Description
This Pumpkin Crisp combines the creamy, spiced flavor of traditional pumpkin pie with a buttery cinnamon streusel topping baked to golden perfection in a cast iron skillet. A cozy fall dessert that’s rustic, comforting, and endlessly customizable.
Ingredients
Units
Scale
Pumpkin Pie Layer
- 1 15 oz can pumpkin puree
- 1 cup granulated sugar
- 3 large eggs
- 2 teaspoons pumpkin pie spice
- 1/2 teaspoon salt
- 2 teaspoons vanilla extract
- 2/3 cup heavy cream
Cinnamon Streusel
- 2 cups all-purpose flour
- 1 1/2 cups granulated sugar
- 2 teaspoons cinnamon
- 1/2 teaspoon salt
- 12 tablespoons 1 1/2 sticks unsalted butter, melted
Instructions
- Preheat oven to 375°F. Grease a 12-inch cast iron skillet or medium casserole dish.
- In a large bowl, whisk pumpkin, sugar, eggs, pumpkin pie spice, salt, and vanilla.
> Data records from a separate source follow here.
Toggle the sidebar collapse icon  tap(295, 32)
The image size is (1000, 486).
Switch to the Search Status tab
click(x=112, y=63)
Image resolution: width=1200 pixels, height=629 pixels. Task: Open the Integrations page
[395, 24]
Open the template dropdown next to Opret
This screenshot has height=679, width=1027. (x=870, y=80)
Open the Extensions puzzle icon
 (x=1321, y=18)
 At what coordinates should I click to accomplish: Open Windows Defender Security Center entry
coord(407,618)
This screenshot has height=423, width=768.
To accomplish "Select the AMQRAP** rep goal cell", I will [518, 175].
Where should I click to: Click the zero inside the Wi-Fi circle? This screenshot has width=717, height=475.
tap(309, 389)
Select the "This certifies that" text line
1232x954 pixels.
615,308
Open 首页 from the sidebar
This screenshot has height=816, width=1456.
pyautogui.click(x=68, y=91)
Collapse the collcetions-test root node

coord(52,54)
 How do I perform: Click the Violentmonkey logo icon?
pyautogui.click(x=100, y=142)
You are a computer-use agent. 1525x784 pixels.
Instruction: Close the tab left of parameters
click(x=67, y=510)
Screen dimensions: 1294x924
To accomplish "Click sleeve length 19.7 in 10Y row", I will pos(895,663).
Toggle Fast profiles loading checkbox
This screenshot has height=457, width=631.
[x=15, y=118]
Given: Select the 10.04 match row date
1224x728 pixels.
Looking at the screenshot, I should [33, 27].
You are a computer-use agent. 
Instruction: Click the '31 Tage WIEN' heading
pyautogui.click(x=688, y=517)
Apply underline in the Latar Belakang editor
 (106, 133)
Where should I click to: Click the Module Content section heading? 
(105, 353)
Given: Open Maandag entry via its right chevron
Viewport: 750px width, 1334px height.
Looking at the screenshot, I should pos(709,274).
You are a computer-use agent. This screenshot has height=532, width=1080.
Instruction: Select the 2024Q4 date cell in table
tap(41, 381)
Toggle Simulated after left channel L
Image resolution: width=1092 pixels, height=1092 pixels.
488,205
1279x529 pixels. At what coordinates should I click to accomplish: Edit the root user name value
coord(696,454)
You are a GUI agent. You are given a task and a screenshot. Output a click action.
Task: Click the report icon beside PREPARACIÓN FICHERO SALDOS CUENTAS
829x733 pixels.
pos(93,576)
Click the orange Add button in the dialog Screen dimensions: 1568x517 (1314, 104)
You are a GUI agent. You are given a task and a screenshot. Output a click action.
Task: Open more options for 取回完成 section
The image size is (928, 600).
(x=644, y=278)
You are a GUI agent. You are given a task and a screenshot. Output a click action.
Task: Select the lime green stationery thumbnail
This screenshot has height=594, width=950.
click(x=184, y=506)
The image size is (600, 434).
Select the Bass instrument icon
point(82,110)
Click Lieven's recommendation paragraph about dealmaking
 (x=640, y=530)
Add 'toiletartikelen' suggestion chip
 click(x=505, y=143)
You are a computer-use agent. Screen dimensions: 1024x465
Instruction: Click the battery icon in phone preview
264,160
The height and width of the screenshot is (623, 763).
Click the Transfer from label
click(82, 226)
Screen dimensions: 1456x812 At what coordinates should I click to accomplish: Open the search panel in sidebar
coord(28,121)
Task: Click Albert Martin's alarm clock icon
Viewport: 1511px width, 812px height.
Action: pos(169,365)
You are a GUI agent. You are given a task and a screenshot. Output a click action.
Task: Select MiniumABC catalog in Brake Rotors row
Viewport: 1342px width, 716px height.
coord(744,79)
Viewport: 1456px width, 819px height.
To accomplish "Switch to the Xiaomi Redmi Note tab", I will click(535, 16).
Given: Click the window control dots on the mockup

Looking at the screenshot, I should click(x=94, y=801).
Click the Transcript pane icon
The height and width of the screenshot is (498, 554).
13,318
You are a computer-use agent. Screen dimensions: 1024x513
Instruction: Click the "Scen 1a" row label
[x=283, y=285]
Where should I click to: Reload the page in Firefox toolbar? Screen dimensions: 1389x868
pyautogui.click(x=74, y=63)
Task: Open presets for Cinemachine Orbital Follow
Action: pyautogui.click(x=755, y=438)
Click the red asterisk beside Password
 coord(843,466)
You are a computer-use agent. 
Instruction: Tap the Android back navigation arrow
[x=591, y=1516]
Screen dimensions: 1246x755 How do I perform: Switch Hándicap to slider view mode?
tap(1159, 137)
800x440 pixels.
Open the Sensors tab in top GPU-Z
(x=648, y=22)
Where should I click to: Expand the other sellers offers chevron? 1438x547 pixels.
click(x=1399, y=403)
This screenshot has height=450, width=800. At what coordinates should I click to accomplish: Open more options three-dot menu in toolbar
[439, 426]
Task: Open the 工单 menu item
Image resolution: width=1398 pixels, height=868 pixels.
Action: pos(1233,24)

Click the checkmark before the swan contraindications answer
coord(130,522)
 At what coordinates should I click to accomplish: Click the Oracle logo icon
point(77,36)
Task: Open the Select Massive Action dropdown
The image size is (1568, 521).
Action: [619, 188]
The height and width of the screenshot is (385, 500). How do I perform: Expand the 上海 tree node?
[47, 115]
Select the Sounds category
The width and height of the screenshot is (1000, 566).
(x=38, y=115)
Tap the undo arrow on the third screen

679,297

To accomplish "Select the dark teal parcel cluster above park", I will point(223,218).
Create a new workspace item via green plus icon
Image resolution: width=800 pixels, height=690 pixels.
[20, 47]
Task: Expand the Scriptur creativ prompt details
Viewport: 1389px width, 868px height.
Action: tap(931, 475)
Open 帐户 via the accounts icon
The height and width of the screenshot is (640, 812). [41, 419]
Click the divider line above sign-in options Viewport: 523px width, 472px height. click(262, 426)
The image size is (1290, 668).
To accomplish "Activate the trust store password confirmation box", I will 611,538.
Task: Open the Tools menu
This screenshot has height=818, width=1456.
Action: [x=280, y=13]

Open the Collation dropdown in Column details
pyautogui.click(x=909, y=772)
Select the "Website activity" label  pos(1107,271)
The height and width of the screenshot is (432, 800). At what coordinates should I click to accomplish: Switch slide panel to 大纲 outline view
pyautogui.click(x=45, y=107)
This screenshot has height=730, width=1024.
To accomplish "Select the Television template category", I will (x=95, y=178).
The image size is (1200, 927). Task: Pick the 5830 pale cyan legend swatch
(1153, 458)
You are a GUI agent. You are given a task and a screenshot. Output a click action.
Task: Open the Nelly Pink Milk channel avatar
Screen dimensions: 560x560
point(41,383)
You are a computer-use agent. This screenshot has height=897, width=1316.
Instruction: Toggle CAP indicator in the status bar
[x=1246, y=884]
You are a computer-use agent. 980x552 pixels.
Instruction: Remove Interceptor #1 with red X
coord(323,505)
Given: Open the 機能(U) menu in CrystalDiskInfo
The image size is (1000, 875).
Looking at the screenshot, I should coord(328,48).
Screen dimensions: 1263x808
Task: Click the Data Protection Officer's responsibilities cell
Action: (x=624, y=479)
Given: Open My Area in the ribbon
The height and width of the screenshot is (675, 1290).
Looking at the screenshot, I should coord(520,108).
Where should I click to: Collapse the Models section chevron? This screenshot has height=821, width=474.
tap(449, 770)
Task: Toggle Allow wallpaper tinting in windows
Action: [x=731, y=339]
Stir in cream.
- Pour pumpkin mixture into the prepared dish.
- In another bowl, mix flour, sugar, cinnamon, and salt. Add melted butter and stir until crumbly.
- Sprinkle streusel evenly over the pumpkin mixture.
- Bake for 40–45 minutes until set and golden. Cover loosely with foil if browning too fast.
- Let cool for 10 minutes before serving. Serve warm with whipped cream or ice cream.
Notes
- Use pure pumpkin puree, not pumpkin pie filling.
- For extra depth, sub half the white sugar in the streusel with light brown sugar.
- Can be made gluten-free or vegan with simple swaps (see Variations section).